▶ **Assignment**: All pictures should be dropped, and only the lines from the top of the entries below through the line containing "Given: Click left" repeated exactly, both ends included.

▶ **Stored data entries**:
^^^^^^^^^^^^^^^^
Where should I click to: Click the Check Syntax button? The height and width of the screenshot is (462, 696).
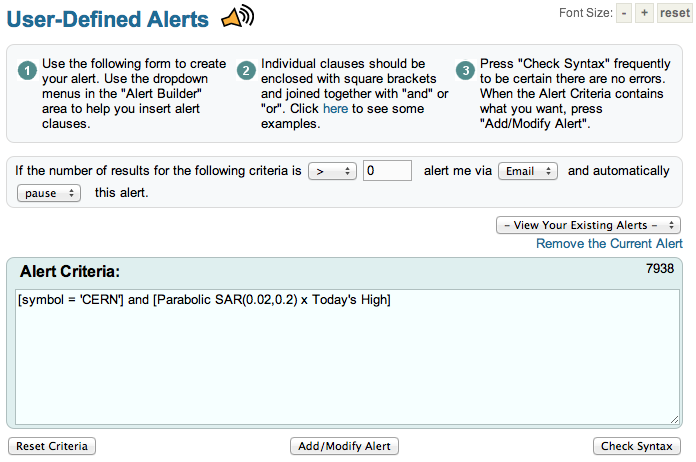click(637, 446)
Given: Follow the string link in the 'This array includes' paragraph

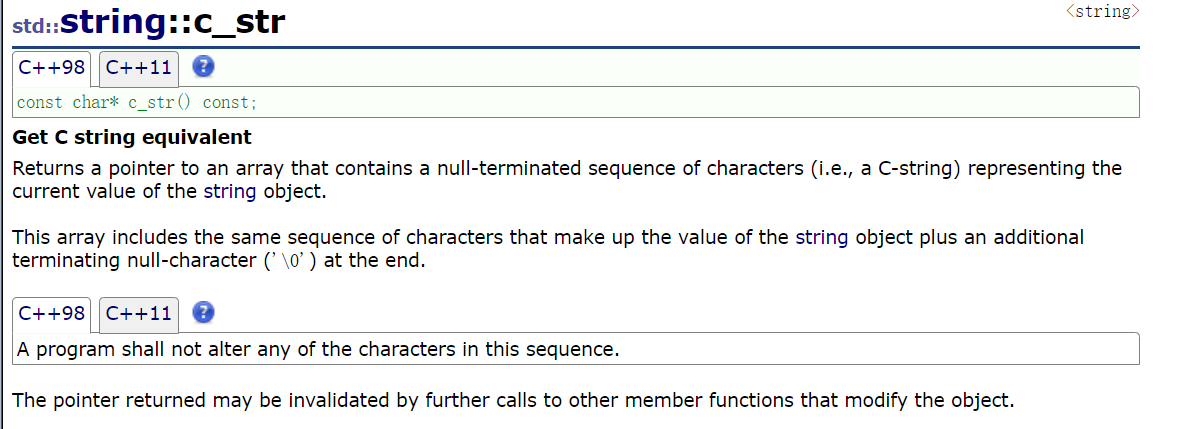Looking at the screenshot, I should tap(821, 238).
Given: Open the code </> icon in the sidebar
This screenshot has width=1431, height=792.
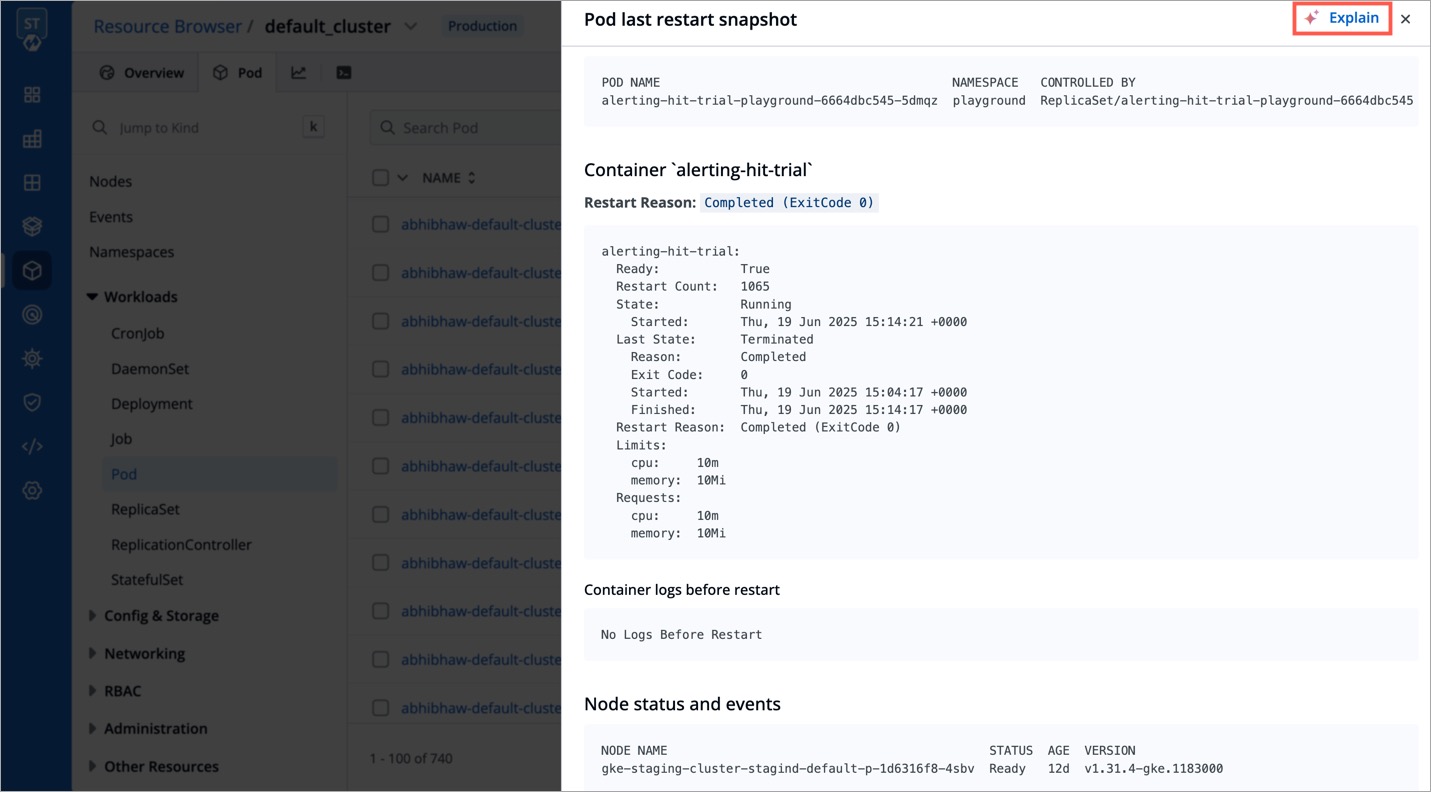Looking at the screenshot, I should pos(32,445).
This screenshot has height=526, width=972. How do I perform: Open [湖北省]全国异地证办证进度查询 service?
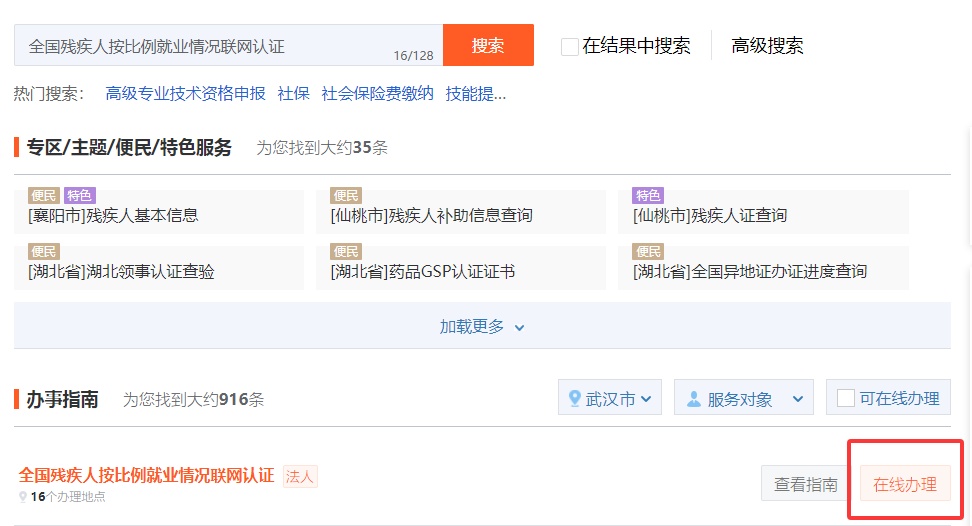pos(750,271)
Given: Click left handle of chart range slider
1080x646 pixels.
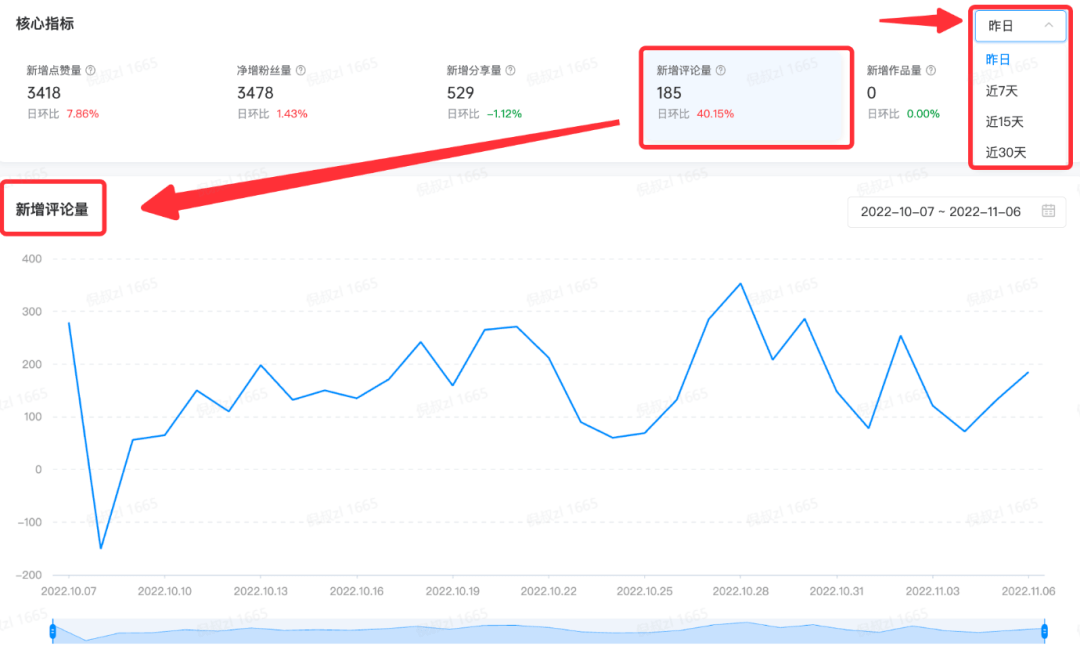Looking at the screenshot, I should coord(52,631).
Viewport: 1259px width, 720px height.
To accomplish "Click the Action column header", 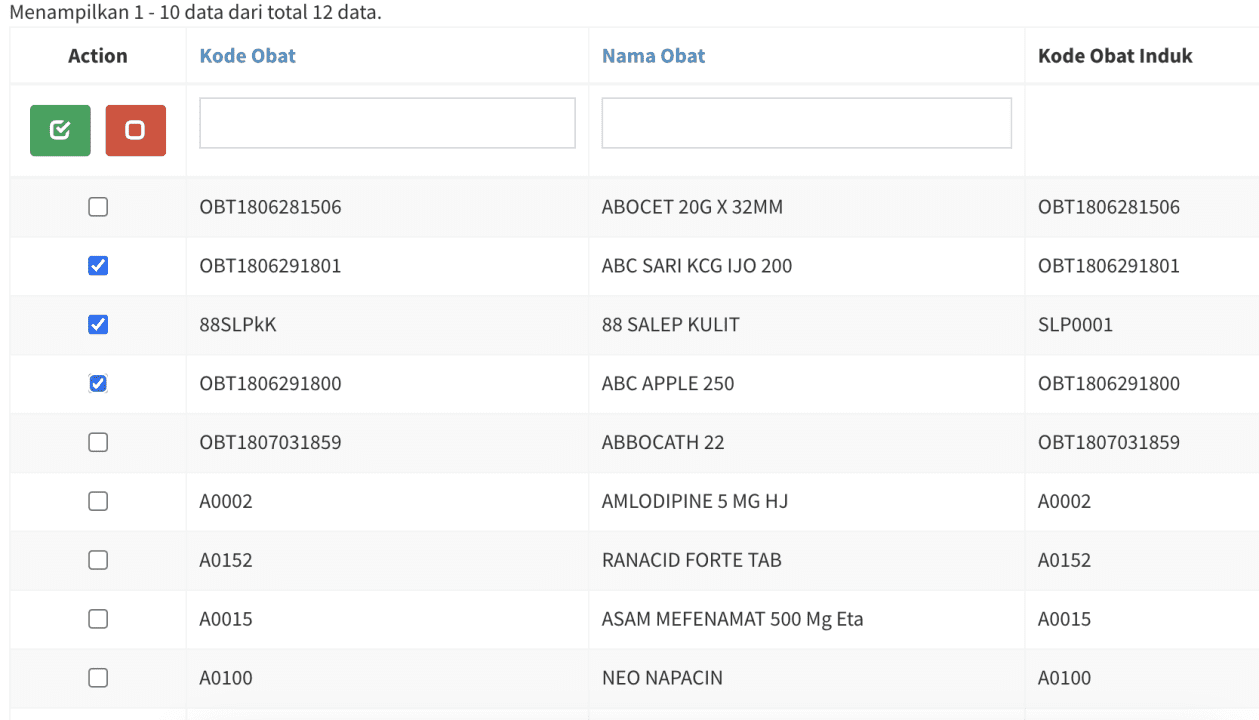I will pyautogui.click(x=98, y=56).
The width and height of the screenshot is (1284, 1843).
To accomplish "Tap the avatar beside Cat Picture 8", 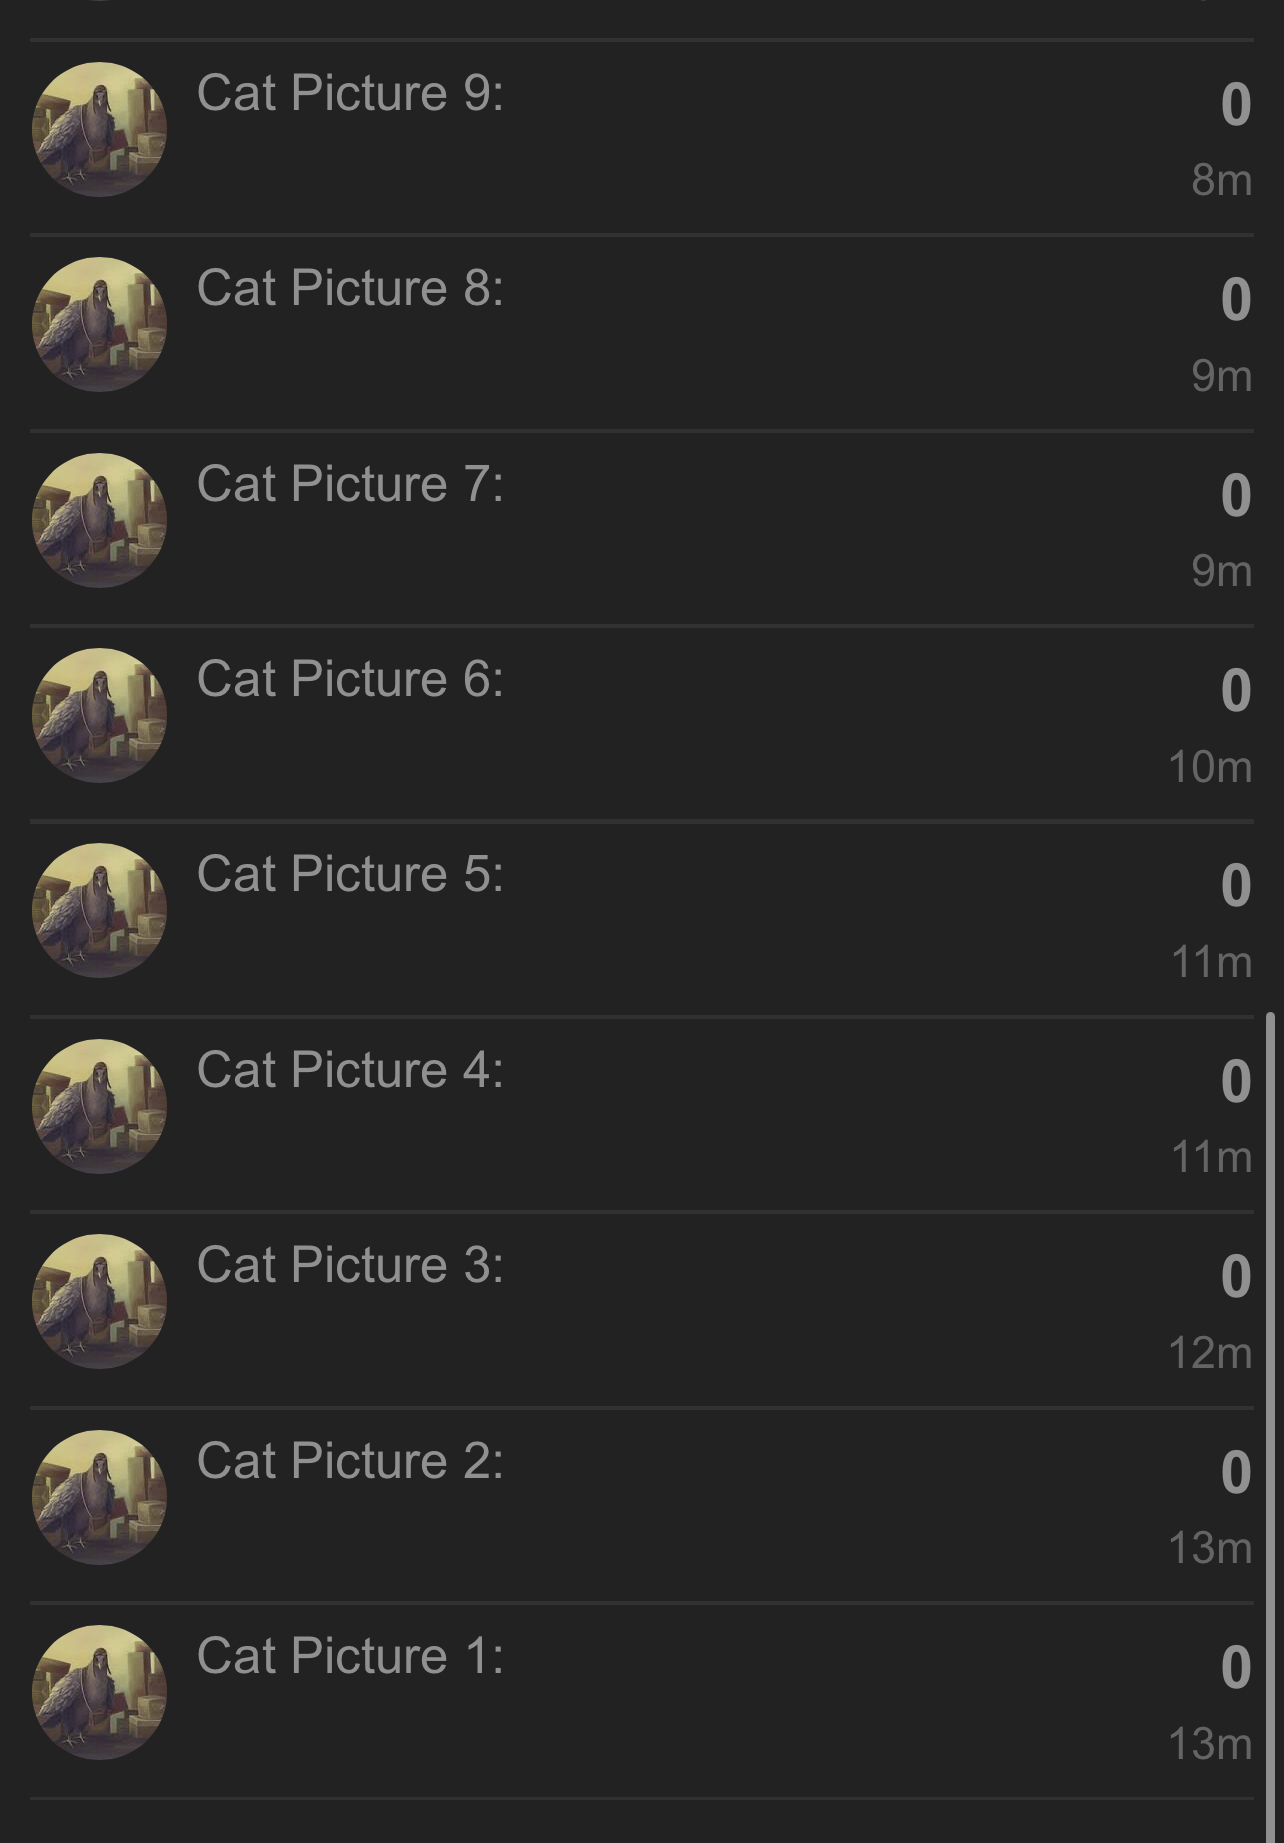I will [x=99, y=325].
^^^^^^^^^^^^^^^^
▶ **Response area**:
Where should I click to: Click the Check Syntax button? The height and width of the screenshot is (462, 696).
click(637, 446)
Given: Follow the string link in the 'This array includes' paragraph

Looking at the screenshot, I should tap(821, 238).
Given: Open the code </> icon in the sidebar
This screenshot has width=1431, height=792.
Looking at the screenshot, I should pos(32,445).
This screenshot has height=526, width=972. How do I perform: Open [湖北省]全国异地证办证进度查询 service?
pos(750,271)
Given: Click left handle of chart range slider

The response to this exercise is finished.